Export (0) Print
Expand All
Separating DSL Semantics from Implementation
Expand Minimize
1 out of 1 rated this helpful - Rate this topic

A Wiki for Open-Vocabulary, Executable English over SQL

Cc168602.skyscrapr_banner(en-us,MSDN.10).gif

Dr. Adrian Walker

December 2007

Summary: This article covers how to use your browser to write English-language specifications, run them as if they were a program, and get English-language explanations. (11 printed pages)

Contents

Introduction: IDEs and Modeling Tools
Writing Business Rules Using Your Own Words and Phrases
Running the Rules
Explanations
Automatically Generated SQL
Conclusion
Sources
 

Introduction: IDEs and Modeling Tools

In an ideal modeling environment, business analysts and architects could write English-language requirements into their browsers—all the while, getting active help. Then, the environment would automatically translate the requirements into code, run the code, and explain the results in English, at the business level. Changes would be agile and auditable, and versions of the requirements and the code would be synchronized. As an analyst or architect, you could show your customers the effects of proposed changes in understandable terms, and you could do this in real time.

As a step in this direction, I'll describe an emerging online technology environment [IBL 2007] that works as a kind of wiki for executable English. Google and other search engines can find the executable English, so that it can be reused. As befits a wiki, shared use is free.

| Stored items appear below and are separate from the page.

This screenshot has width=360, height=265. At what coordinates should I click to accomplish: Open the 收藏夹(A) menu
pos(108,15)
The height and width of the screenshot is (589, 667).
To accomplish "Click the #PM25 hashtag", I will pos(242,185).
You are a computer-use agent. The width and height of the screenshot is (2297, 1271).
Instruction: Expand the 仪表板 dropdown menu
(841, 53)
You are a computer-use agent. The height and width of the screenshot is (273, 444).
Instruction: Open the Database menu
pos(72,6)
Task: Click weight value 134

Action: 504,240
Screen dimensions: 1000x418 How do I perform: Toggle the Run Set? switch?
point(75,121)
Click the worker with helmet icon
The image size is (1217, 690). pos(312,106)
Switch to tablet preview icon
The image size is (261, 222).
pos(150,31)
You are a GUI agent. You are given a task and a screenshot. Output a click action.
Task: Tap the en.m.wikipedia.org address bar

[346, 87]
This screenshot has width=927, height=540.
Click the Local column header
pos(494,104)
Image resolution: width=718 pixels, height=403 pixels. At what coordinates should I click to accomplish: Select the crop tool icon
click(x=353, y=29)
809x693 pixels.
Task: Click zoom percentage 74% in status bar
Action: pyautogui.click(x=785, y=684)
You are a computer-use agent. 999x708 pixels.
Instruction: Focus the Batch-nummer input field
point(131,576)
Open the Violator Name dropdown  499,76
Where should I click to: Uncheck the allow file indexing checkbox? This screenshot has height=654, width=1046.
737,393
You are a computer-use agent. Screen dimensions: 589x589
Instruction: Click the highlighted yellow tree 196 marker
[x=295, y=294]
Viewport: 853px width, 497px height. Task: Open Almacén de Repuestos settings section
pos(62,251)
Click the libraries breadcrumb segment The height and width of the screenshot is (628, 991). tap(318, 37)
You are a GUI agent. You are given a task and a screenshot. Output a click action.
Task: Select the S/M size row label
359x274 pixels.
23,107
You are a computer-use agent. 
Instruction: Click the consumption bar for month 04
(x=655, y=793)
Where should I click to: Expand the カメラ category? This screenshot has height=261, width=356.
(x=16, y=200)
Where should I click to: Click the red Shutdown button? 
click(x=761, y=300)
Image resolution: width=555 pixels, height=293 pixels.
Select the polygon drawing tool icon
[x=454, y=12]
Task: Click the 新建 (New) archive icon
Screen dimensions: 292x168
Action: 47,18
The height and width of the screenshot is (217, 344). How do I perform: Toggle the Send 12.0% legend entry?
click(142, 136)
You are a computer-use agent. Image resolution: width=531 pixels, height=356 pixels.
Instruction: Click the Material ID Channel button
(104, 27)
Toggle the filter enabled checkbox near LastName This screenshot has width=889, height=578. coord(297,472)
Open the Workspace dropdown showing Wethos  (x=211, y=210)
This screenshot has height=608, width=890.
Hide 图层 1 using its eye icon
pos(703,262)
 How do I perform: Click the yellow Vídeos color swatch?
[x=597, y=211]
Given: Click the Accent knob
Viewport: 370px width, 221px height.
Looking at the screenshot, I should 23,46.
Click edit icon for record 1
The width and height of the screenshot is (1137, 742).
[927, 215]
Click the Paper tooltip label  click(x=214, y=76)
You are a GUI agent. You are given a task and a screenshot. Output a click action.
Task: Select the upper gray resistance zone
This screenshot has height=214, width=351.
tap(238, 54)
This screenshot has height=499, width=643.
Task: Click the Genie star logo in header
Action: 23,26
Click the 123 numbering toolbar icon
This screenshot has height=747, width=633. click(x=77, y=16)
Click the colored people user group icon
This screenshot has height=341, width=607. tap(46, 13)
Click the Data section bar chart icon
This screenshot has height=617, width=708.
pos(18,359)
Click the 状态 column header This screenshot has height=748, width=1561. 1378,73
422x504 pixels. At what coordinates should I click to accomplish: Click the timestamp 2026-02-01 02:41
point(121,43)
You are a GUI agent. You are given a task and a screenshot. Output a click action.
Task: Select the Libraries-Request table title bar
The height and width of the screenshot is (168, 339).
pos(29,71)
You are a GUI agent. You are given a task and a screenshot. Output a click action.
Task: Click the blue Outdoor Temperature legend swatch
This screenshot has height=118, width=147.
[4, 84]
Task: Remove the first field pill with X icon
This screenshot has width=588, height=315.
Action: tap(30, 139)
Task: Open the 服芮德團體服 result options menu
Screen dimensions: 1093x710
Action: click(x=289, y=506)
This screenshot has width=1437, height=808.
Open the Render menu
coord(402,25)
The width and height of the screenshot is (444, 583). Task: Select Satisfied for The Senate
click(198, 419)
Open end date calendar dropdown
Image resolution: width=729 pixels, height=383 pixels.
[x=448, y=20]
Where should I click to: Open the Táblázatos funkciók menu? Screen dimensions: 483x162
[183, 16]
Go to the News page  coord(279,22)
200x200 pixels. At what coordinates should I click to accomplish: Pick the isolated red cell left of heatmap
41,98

In a companion IASA paper [Walker 2007], we looked at how to plan to use the environment to help with business-IT alignment in current systems. In this article, we'll look at end-to-end implementation of a use case.

You can use the environment to write business rules into a browser, and to run the rules. The rules look rather like classical syllogisms, such as the following:

All men are mortal.

Socrates is a man.

Socrates is mortal.

You can write rules by using your own words and phrases, so that this technology is different from "controlled English," such as is described in [Fuchs 2006]. In controlled English, you would have to stick to writing certain kinds of words and phrases, and there would be a separate task of maintaining a dictionary and a grammatical section for the English language. In this environment, there is no need for such a task. However, we shall see that the English-language meanings are interpreted strictly.

As you write the rules, the system provides advice. As soon as you and the system are happy with your rules, you can ask a question and get an answer in the form of a table that has an English-language heading. To get an answer, the system runs your rules, and optionally generates and runs SQL. You can then get an explanation of an answer, in English, at the business level. Let's look at a use case, and see how to write and run it as business rules.

Writing Business Rules Using Your Own Words and Phrases

Let's look at an example of a business requirement. This one is about how an oil company can make supply-chain decisions to meet demands for its products. Figure 1 outlines how the supply chain works.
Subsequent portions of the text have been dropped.